• [BRIEF]
Answer these from the article on research collaborations:
(a) What share of research collaborations lasted less than a year?
(b) How many researcher profiles did the report cover?
(c) What did Petersen call the strategy of pairs who consistently cite each other's work largely to improve their metrics?

• [EXTRACT]
* begin *
The paper, titled “Quantifying the impact of weak, strong and super ties in scientific careers,” published in the journal PNAS Plus, found that most research collaborations in the two disciplines were short-lived, with 60 to 80 percent lasting less than a year.

Of those whose liaisons lasted longer than two years, roughly two-thirds had gone their separate ways within five years, yet 1 percent of repeat collaborators were still working together after 20 years.

Those who buck the high breakup rate to establish “super ties,” exhibiting a relatively high sustained co-authorship with one other academic, enjoyed a “significant positive impact on productivity and citations,” says the report, in which 473 researcher profiles spanned 15,000 career years, 94,000 publications and 166,000 collaborations since 1963.

As research partners improve each other’s performance, institutions should consider recruiting dynamic duos as a pair, rather than focusing on an individual researcher, Petersen suggests.

“These partnerships are valuable and research tends to be of high quality,” he told Times Higher Education. “Most scientists can probably name an outstanding pair within their local research domain, who work with a number of people but remain most definitely a unit,” he added.

But university hiring panels should beware of double acts whose members consistently cite each other’s work largely to improve their metrics -- a strategy he described as “freeloading.”

Institutions should also ensure that there is a “healthy balance” in academic partnerships, with parity in first authorship and other duties, such as mentorship and grant writing.
* end *
• [GIVEN DATA]
* begin *
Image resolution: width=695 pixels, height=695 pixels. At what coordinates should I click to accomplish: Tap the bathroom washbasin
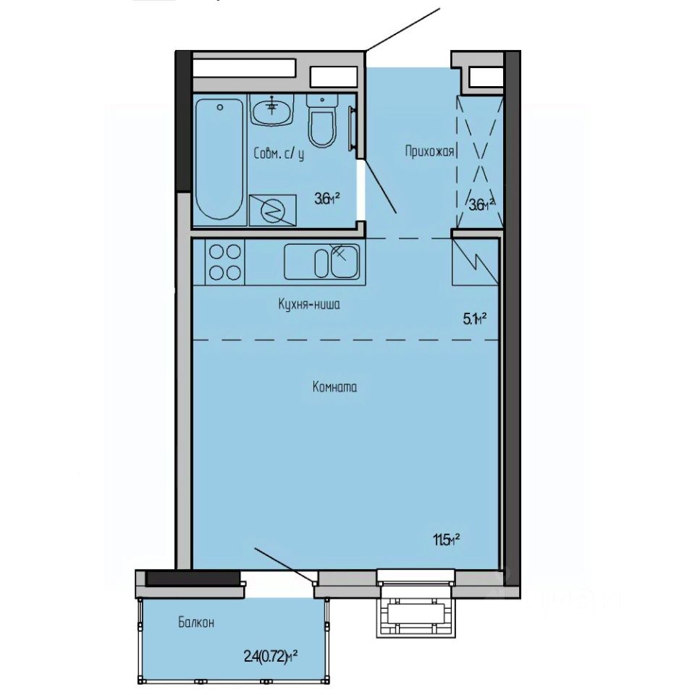273,109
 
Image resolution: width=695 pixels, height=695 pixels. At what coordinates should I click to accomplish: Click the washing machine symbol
272,210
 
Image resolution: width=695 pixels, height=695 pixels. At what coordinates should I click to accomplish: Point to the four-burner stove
224,261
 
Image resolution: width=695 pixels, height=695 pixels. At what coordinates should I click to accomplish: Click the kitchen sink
321,261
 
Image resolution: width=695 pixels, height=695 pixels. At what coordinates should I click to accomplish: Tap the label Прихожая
429,151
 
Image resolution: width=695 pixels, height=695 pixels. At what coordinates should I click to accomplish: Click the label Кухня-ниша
309,305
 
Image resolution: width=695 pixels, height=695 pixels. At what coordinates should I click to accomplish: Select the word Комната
334,387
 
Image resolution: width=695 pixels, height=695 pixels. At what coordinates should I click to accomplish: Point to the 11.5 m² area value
447,539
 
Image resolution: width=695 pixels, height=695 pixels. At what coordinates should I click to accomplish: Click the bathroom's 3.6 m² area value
327,197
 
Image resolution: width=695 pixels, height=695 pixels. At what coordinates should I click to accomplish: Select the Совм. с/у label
279,154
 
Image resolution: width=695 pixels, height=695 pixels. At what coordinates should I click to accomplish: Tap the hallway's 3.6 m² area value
482,204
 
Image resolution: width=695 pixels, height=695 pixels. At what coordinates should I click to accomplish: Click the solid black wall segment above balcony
193,578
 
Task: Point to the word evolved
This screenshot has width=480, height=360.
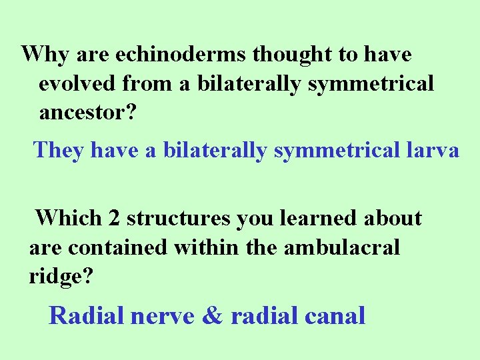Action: click(78, 84)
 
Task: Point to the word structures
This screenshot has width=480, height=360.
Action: click(178, 218)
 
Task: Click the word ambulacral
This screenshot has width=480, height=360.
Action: click(341, 247)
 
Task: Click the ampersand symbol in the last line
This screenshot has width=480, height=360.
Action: click(212, 315)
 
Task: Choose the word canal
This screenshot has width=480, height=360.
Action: click(333, 315)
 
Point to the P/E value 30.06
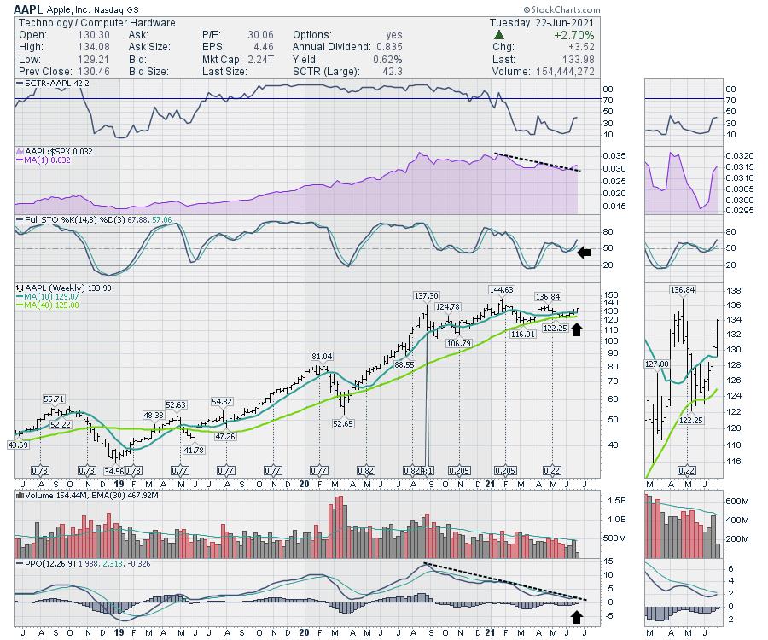click(245, 36)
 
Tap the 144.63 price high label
click(502, 289)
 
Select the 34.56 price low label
click(115, 470)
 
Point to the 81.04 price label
click(321, 356)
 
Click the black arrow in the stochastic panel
click(583, 252)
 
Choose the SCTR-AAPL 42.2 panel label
click(53, 83)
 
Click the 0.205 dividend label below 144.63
click(503, 471)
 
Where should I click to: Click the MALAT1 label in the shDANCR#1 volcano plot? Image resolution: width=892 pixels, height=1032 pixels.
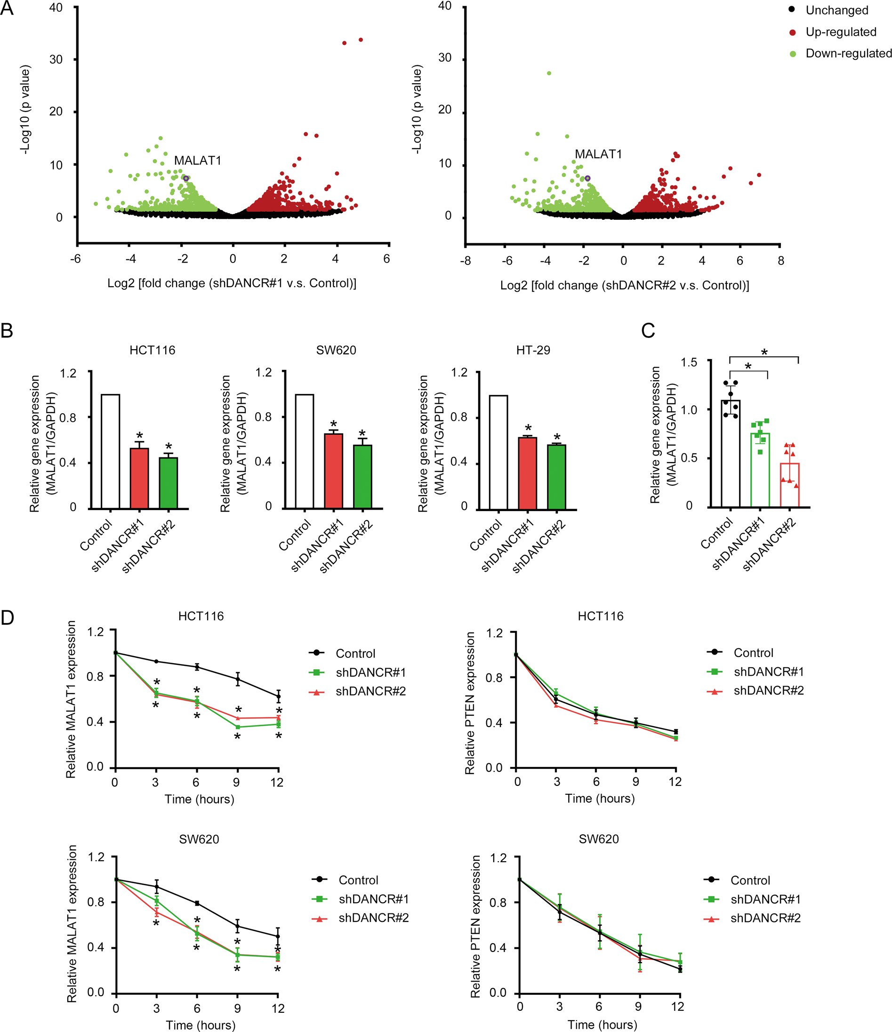197,160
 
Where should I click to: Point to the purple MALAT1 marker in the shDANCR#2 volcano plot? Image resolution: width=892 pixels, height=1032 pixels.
587,178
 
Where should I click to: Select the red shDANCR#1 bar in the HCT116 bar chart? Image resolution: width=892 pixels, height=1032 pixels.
139,478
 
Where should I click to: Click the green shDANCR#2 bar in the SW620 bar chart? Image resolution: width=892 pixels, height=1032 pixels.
362,476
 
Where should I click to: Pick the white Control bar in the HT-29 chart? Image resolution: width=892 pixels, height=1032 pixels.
498,452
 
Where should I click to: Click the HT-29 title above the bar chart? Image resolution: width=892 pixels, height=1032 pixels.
533,350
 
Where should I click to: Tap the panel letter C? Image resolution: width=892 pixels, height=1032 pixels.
648,331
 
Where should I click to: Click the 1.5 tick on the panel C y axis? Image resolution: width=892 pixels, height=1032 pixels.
689,362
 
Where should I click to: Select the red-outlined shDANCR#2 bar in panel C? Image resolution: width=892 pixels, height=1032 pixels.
789,485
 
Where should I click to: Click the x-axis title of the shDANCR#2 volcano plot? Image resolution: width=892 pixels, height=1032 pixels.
624,285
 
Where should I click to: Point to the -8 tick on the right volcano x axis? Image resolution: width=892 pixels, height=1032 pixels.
466,261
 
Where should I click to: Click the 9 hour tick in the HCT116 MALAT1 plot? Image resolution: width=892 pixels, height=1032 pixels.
236,783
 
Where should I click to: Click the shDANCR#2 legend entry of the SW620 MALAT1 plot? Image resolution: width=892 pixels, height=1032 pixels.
373,918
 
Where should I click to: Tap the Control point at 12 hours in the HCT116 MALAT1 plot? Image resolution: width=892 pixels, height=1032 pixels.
278,697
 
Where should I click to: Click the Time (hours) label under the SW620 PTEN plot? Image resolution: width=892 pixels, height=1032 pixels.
602,1024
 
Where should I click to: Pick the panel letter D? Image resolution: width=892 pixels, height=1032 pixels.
8,618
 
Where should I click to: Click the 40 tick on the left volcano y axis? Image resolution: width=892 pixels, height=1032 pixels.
56,8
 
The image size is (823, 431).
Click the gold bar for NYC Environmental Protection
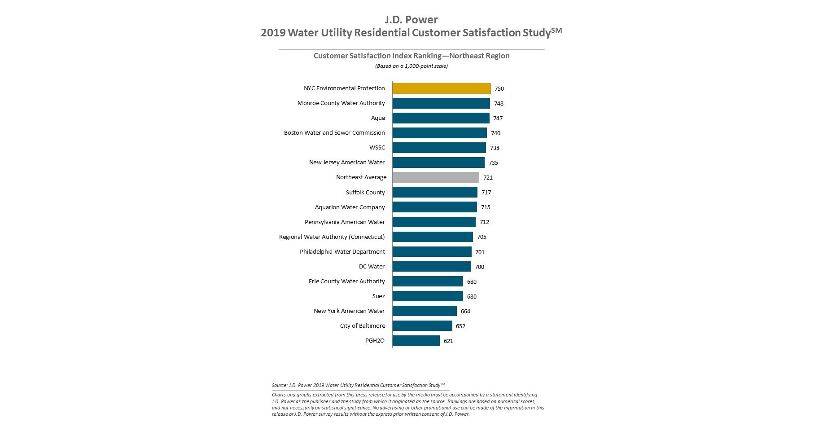[442, 88]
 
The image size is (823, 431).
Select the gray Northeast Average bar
[436, 177]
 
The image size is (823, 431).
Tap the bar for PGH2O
[416, 341]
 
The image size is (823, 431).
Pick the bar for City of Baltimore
[422, 326]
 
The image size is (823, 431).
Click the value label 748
[499, 103]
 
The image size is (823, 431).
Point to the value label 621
[448, 341]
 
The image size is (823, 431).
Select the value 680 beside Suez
[472, 296]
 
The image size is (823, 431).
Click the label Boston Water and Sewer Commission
[334, 133]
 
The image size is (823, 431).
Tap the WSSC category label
[377, 148]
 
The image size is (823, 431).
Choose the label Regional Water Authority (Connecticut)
[332, 237]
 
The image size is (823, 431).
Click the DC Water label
[372, 267]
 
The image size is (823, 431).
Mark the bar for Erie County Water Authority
[428, 281]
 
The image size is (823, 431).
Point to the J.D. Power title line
[411, 20]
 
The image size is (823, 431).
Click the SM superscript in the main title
[556, 30]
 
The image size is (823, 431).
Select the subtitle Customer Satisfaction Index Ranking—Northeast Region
[411, 56]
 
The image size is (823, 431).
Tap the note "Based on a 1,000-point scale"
[411, 66]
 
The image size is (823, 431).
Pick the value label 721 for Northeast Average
[488, 177]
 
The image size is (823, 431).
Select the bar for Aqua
[441, 118]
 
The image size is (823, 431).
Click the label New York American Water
[349, 311]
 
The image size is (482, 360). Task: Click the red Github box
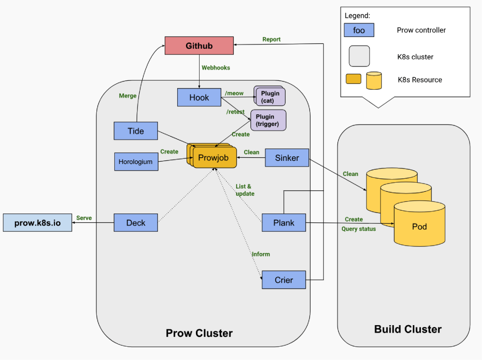199,46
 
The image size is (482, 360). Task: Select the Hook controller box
199,98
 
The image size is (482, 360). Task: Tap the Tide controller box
136,131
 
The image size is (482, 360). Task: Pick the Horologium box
136,162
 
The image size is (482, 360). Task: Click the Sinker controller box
287,158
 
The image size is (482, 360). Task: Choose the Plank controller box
284,222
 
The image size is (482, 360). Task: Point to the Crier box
284,280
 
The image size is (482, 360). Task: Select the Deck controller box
136,222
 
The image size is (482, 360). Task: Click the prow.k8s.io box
37,222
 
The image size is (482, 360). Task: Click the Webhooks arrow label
216,68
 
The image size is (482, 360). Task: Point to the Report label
271,39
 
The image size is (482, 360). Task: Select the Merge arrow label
128,96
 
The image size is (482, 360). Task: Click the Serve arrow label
84,218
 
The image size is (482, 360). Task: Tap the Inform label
261,254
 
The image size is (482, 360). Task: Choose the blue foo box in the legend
359,30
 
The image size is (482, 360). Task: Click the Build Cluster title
408,330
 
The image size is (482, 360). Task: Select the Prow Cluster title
199,333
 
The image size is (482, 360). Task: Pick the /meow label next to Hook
234,93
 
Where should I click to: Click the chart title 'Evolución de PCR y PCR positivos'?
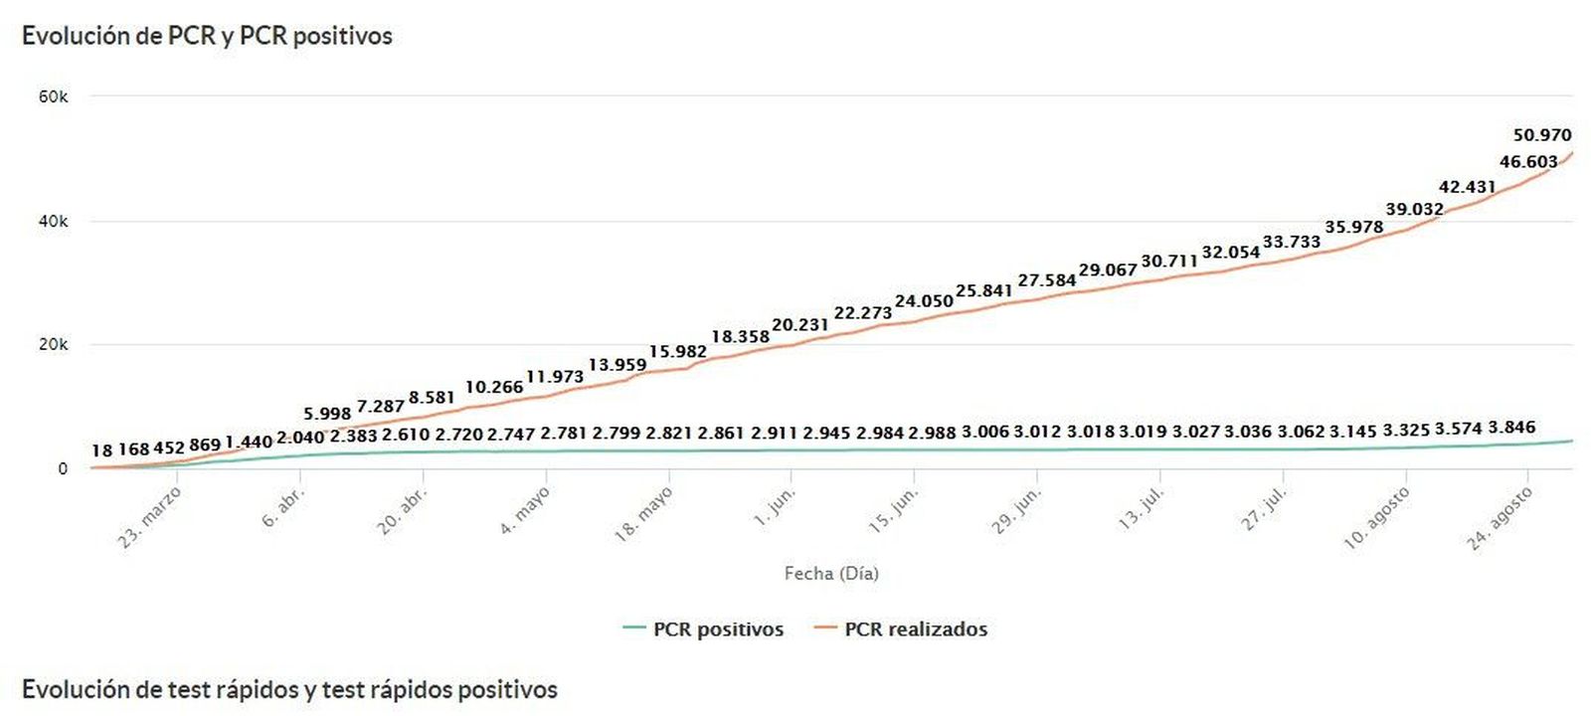point(207,36)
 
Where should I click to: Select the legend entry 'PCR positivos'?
point(718,629)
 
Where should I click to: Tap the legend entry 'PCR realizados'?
point(916,629)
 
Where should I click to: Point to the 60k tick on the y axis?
point(53,96)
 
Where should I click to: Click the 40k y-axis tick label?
point(53,221)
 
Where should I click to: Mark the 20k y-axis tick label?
point(53,345)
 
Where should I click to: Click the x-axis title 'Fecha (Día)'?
point(831,574)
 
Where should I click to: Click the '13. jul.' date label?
point(1143,508)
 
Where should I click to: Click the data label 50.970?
point(1542,135)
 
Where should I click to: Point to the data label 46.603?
point(1528,162)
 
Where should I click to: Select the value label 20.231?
point(799,325)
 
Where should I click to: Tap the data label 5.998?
point(327,414)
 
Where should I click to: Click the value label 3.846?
point(1511,428)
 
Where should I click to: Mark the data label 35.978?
point(1353,227)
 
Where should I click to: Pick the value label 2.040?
point(300,438)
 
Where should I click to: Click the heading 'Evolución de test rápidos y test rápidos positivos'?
point(289,689)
* end *
• [COMPLETE OUTPUT]
(a) 60 to 80 percent
(b) 473
(c) "Freeloading"